### Exercise description
In the stretch of the records from the line containing "The height and" through the end of the records, change "GUI agent" to "screen agent" and reproduce those lines with everything else unchanged. Omit the pictures from your answer.
Start of Entries provided
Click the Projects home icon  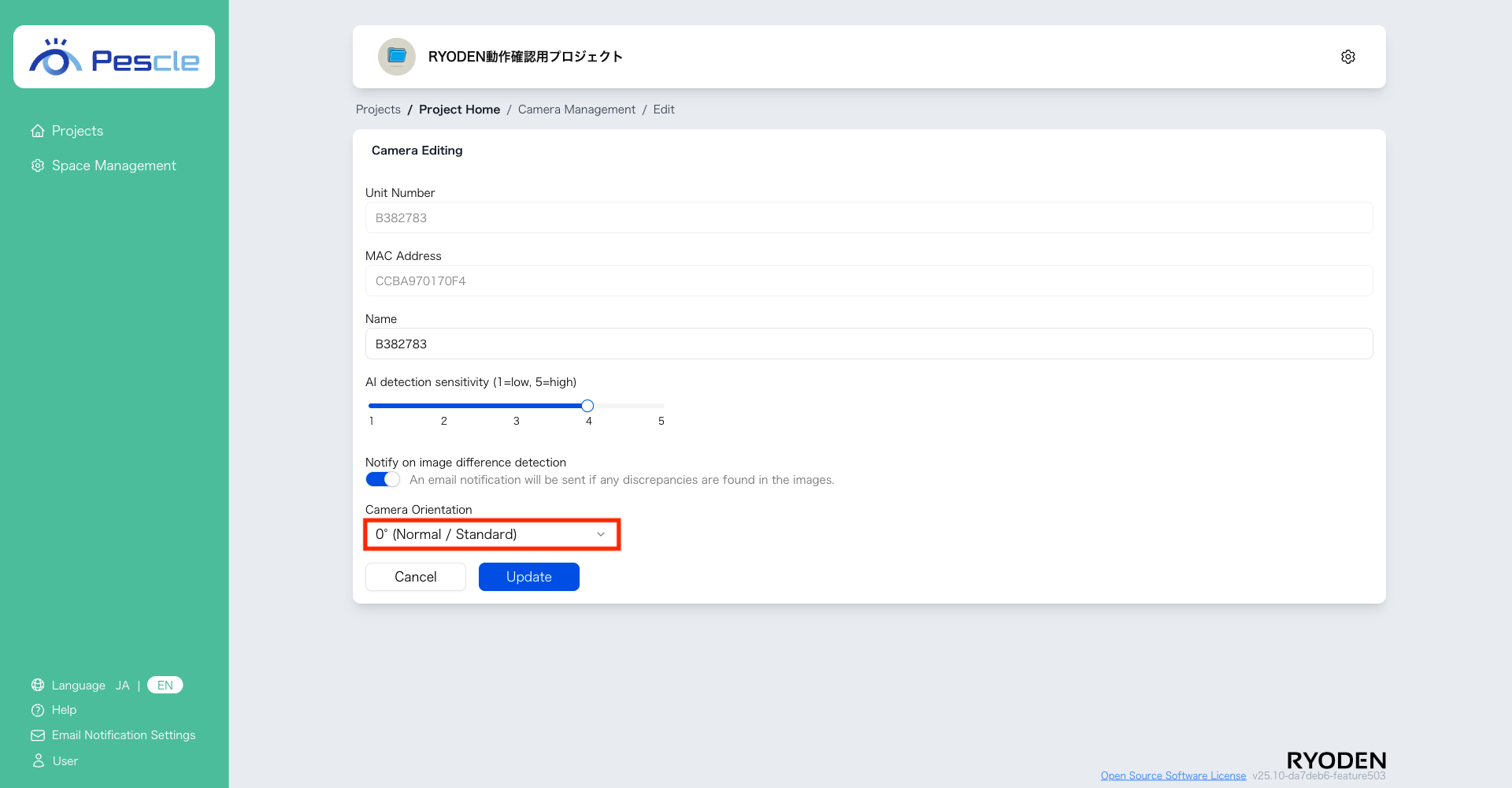pos(37,131)
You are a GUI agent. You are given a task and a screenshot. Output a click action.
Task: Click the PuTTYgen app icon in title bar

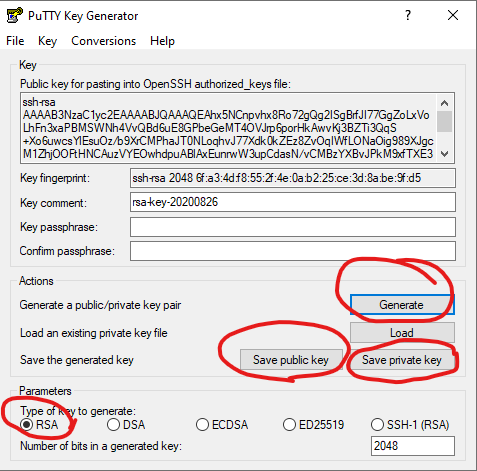15,15
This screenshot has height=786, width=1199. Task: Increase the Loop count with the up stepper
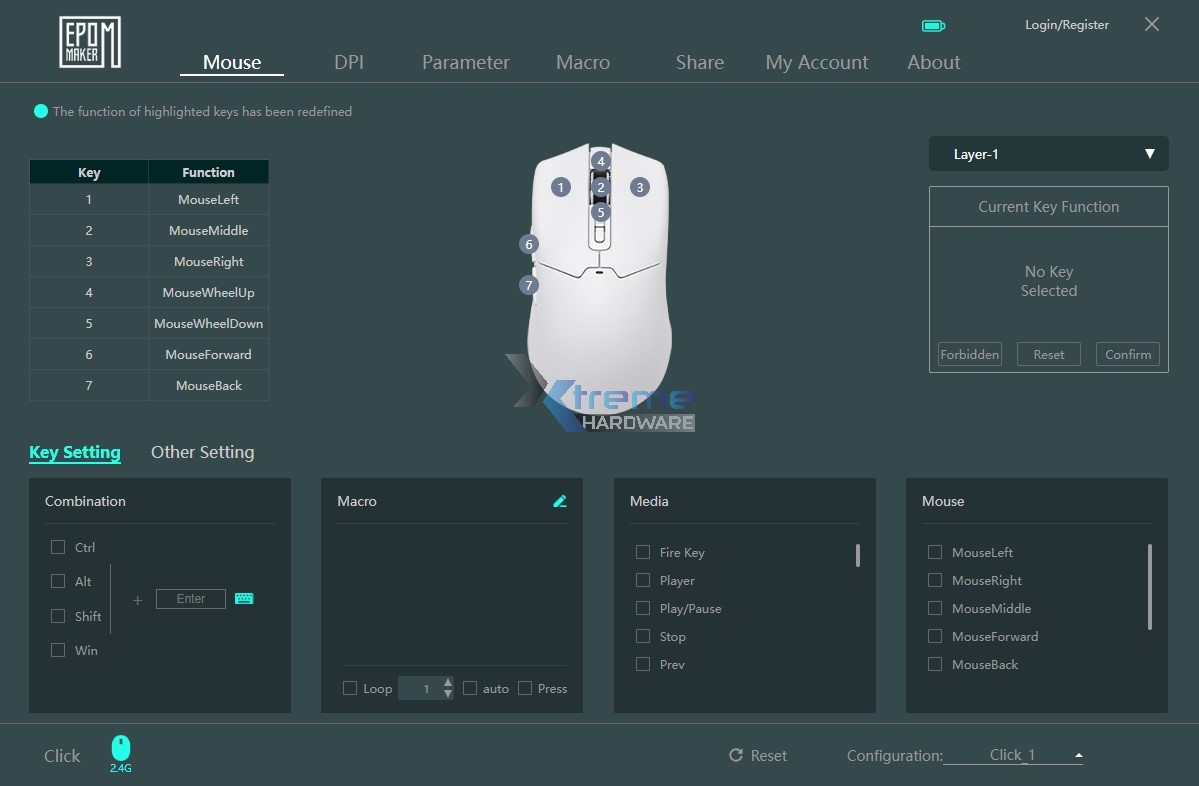point(447,683)
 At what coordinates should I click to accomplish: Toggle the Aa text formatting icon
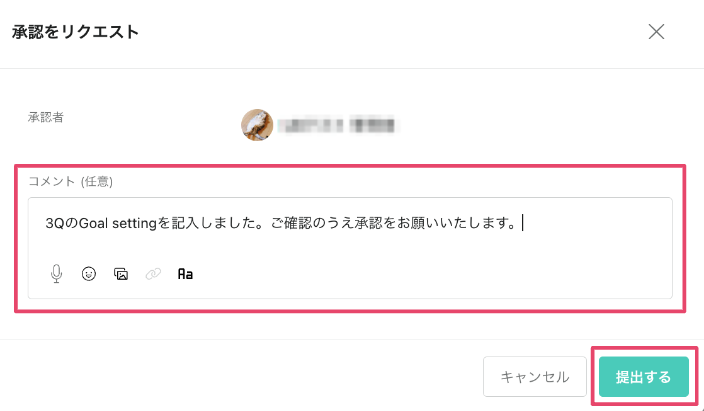(185, 273)
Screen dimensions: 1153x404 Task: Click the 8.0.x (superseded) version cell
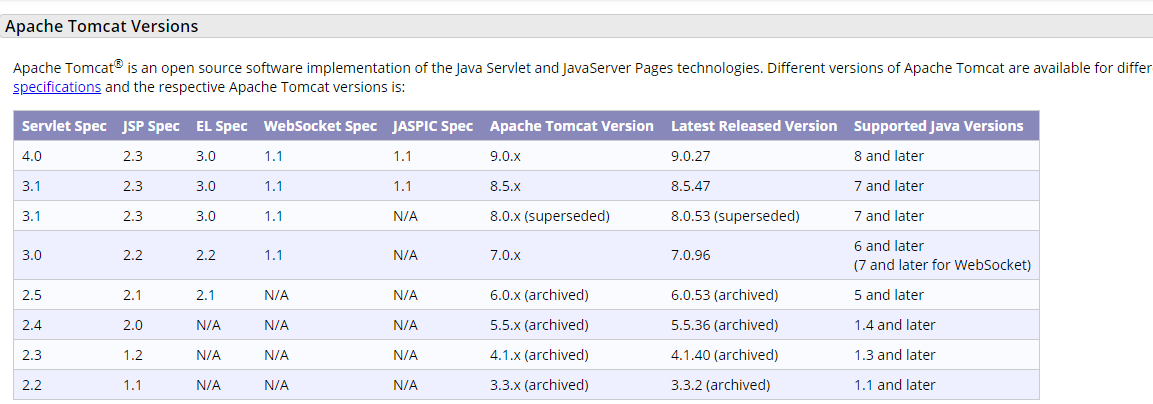[549, 216]
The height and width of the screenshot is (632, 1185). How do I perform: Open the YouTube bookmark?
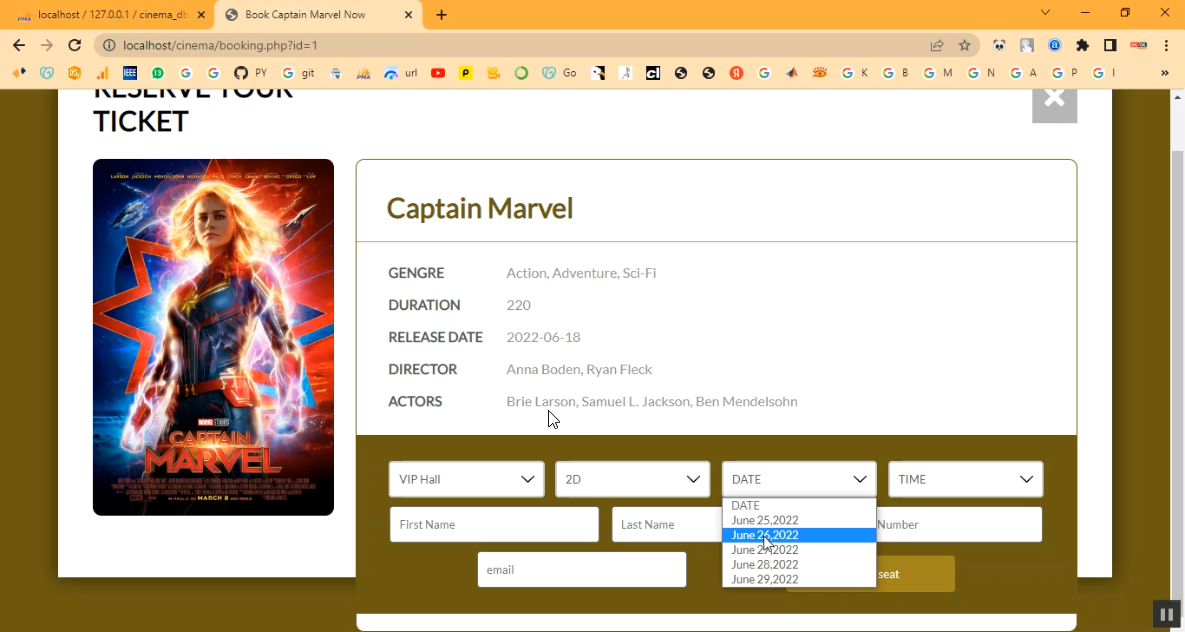[x=438, y=73]
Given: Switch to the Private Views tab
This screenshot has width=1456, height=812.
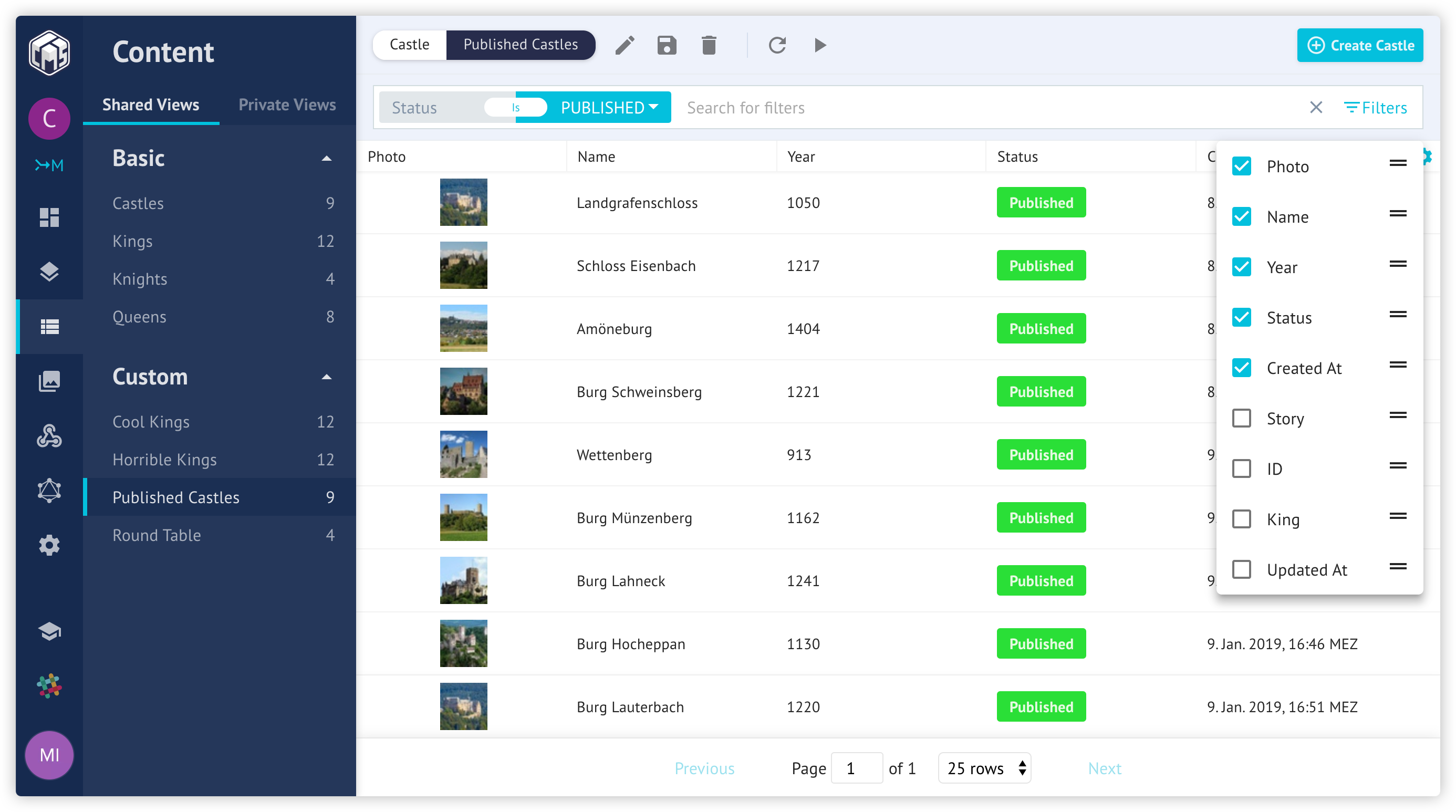Looking at the screenshot, I should tap(287, 105).
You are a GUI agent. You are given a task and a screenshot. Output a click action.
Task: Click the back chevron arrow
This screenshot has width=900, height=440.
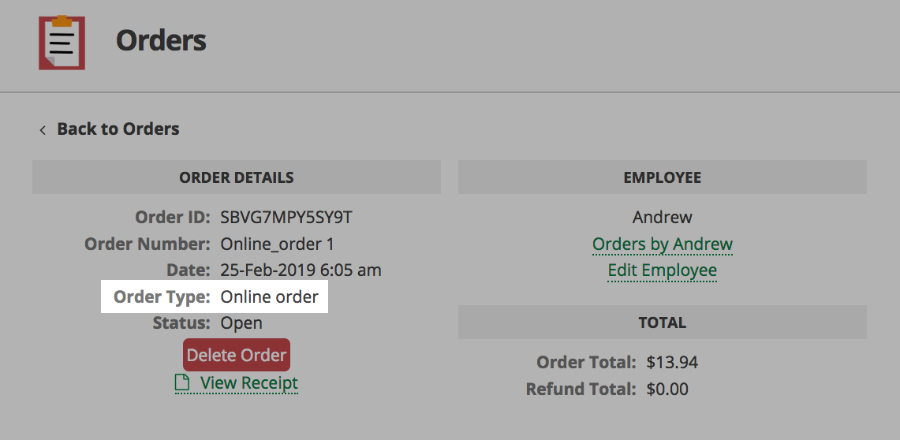click(x=42, y=130)
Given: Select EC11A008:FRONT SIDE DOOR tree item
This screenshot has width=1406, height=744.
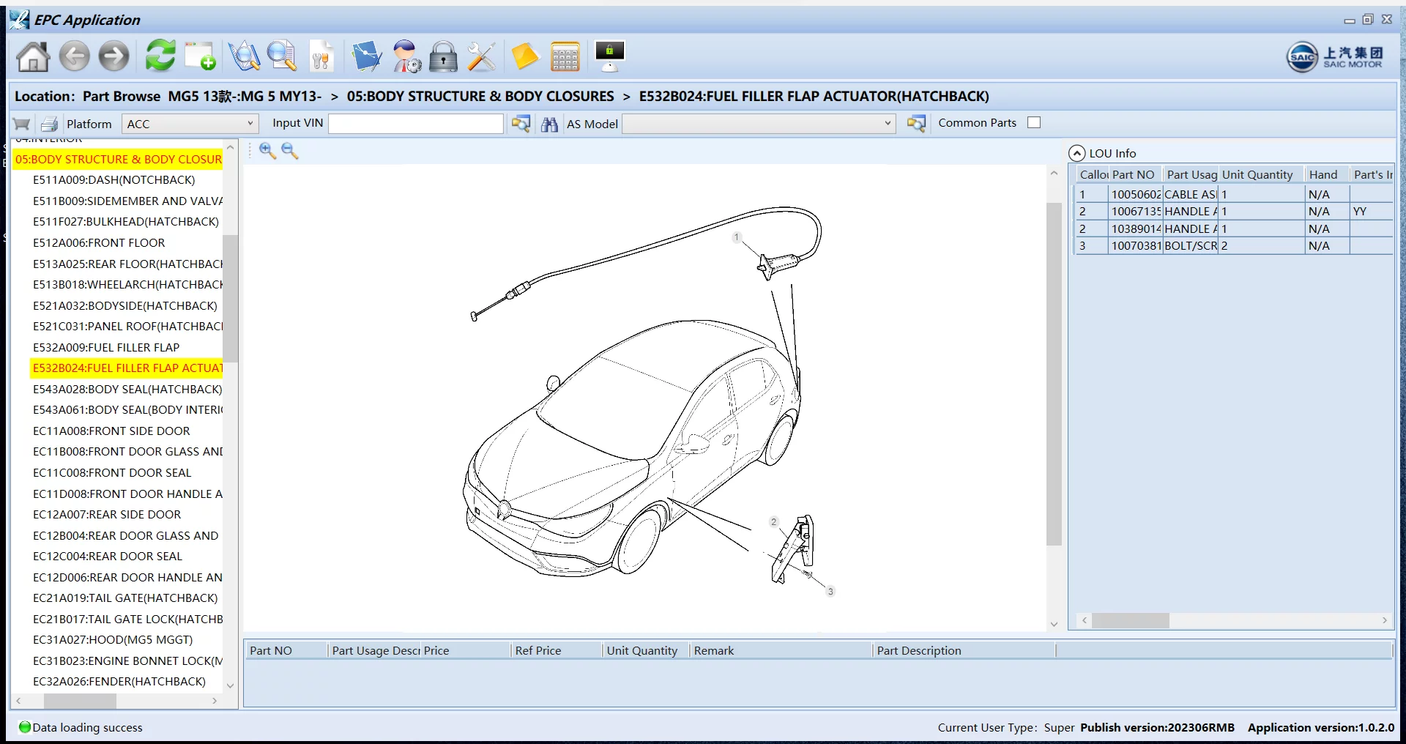Looking at the screenshot, I should click(x=111, y=431).
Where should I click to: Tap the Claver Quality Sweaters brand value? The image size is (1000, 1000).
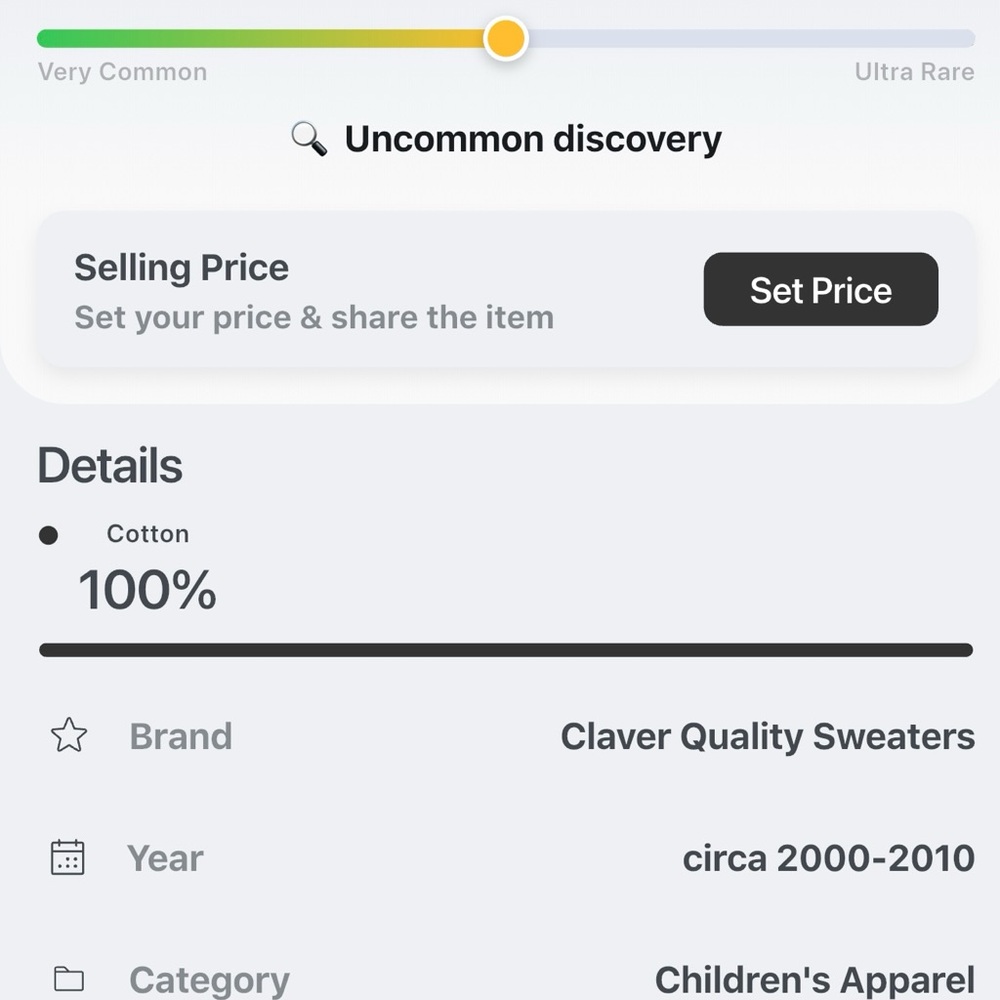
End of Entries provided
### Answer for the task
The height and width of the screenshot is (632, 1185). How do I perform: Open the YouTube bookmark?
[x=438, y=73]
Given: Switch to the Private Views tab
This screenshot has width=1456, height=812.
Looking at the screenshot, I should tap(287, 105).
You are a screen agent. You are given a task and a screenshot. Output a click action.
Task: Click the back chevron arrow
This screenshot has width=900, height=440.
click(x=42, y=130)
Given: Select EC11A008:FRONT SIDE DOOR tree item
This screenshot has width=1406, height=744.
Looking at the screenshot, I should click(x=111, y=431).
Where should I click to: Tap the Claver Quality Sweaters brand value? The image size is (1000, 1000).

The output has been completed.